### TASK TO CARRY OUT
From the material below, extract every line that contains the string "coordinates". The match is case-sensitive.
#### PROVIDED DATA
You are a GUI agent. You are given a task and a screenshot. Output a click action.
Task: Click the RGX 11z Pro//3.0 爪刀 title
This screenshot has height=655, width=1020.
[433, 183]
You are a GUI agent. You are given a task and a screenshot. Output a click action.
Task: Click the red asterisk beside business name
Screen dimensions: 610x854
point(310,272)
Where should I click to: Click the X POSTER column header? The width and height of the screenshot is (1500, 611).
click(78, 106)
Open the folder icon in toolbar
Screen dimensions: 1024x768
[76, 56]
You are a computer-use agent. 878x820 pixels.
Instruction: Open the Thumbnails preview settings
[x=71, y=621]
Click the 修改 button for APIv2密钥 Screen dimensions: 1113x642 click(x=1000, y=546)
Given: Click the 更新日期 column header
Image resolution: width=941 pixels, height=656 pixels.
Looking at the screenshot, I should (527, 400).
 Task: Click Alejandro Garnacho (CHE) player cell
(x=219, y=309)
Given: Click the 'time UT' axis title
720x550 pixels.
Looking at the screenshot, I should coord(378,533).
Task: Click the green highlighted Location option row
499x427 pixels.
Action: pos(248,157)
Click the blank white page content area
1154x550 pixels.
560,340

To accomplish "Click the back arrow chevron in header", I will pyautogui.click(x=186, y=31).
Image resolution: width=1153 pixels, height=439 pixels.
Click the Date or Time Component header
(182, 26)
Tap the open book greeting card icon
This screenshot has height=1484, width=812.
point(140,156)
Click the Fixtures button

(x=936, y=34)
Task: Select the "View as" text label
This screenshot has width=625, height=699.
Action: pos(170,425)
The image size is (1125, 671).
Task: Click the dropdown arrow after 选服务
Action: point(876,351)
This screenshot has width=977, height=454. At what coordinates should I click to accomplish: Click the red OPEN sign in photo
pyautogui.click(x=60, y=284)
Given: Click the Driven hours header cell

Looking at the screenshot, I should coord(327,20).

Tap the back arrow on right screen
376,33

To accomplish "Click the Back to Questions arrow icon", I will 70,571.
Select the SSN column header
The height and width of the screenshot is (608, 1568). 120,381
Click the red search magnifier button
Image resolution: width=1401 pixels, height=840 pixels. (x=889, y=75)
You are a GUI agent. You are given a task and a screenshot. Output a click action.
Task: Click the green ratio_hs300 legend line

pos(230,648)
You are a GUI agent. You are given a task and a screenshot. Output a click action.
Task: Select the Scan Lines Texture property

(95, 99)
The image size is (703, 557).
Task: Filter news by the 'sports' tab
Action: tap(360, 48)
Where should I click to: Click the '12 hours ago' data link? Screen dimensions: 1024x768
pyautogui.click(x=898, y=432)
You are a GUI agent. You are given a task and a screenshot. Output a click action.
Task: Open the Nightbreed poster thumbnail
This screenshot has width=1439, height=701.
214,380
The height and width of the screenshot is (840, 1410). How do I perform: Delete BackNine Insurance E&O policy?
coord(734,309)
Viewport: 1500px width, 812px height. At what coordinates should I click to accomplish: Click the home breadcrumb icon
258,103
########
### RESPONSE
This screenshot has width=977, height=454. At what coordinates should I click to accomplish: Click the red OPEN sign in photo
Viewport: 1500px width, 812px height. At what coordinates should I click to accomplish: Click the home breadcrumb icon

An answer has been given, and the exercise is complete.